The book of Hebrews was originally a sermon preached to a group of struggling Jewish Christians who were discouraged. They were a congregation in decline. The preacher’s approach throughout is to demonstrate that Jesus is better and superior to anything or anyone ever.

With this high view of the person and work of Christ, the preacher comes to the punch line of his sermon. He insists that what the believers need is perseverance to keep going – no matter what adversity they face. For without the ability to endure hardship, the sagging congregation would continue to decline and eventually give up.

Yet, giving up is not an option when it comes to the Christian life. The Christians may not have been going through a Job-like experience, but they needed to get some spiritual spine to them so that they could stand up for Jesus. 

Sometimes, because most of life is lived in the mundane, we can slowly drift from our spiritual moorings and just go through the motions of Christianity without really living for Jesus. Boring and repetitive work; the monotony of caregiving; the tedium of busywork; and the continual grind of it all can be an effective tool in the devil’s workshop. 

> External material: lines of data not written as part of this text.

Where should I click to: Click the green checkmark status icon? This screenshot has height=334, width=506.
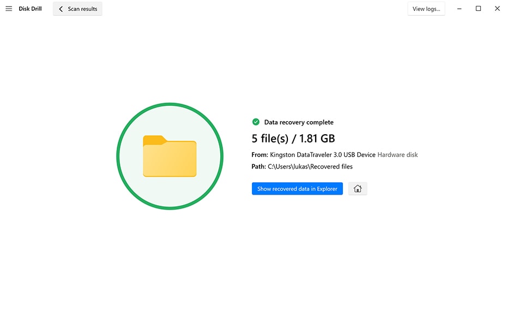pyautogui.click(x=256, y=122)
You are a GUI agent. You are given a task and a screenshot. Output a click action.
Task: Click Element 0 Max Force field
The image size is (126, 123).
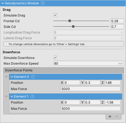pyautogui.click(x=91, y=89)
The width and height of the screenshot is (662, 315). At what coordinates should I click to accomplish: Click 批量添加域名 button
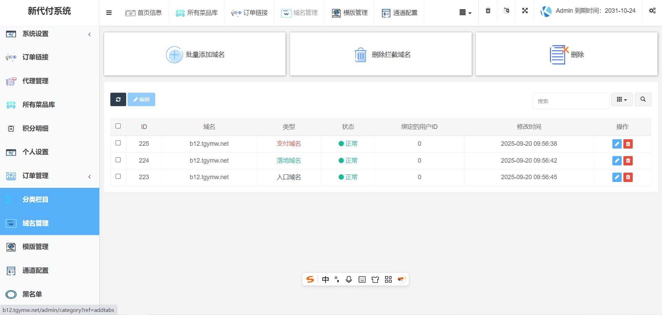click(195, 54)
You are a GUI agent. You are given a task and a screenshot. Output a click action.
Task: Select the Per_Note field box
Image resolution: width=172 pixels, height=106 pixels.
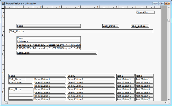[21, 94]
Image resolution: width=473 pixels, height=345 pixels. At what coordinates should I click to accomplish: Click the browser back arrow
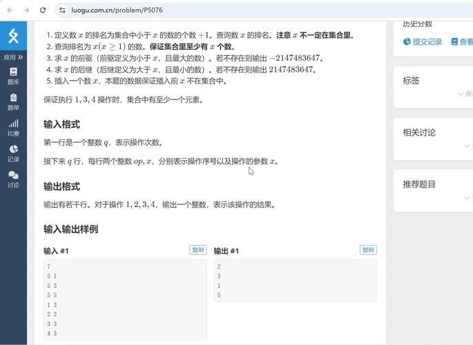[10, 10]
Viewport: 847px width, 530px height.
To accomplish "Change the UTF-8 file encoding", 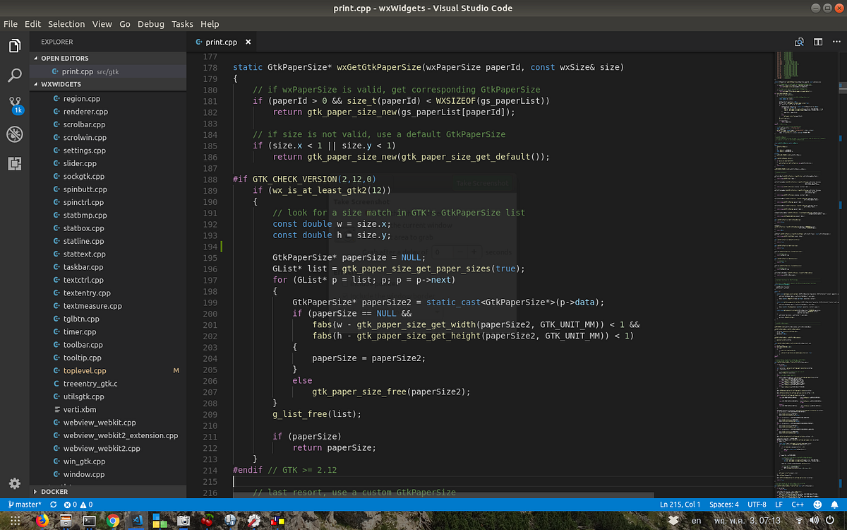I will coord(757,505).
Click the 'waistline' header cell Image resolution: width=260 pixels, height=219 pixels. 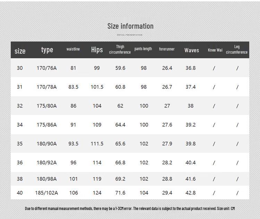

When we begin sleepwalking through life, we are in danger of wandering from faith. We then need some stout spiritual stamina. “I didn’t sign up for this!” can be the cry of both the person who is downtrodden with hard circumstances, as well as the person who is simply living a dull life. 

We all have our quitting point – that point where we say, “enough is enough” and we give up and cry uncle. Those times usually come when the pain or inconvenience of what is happening overcomes the resolve to persevere. The devil keeps detailed notes on everyone’s quitting points, and he tries to get us to that point of being ineffective and giving up on the Christian life. 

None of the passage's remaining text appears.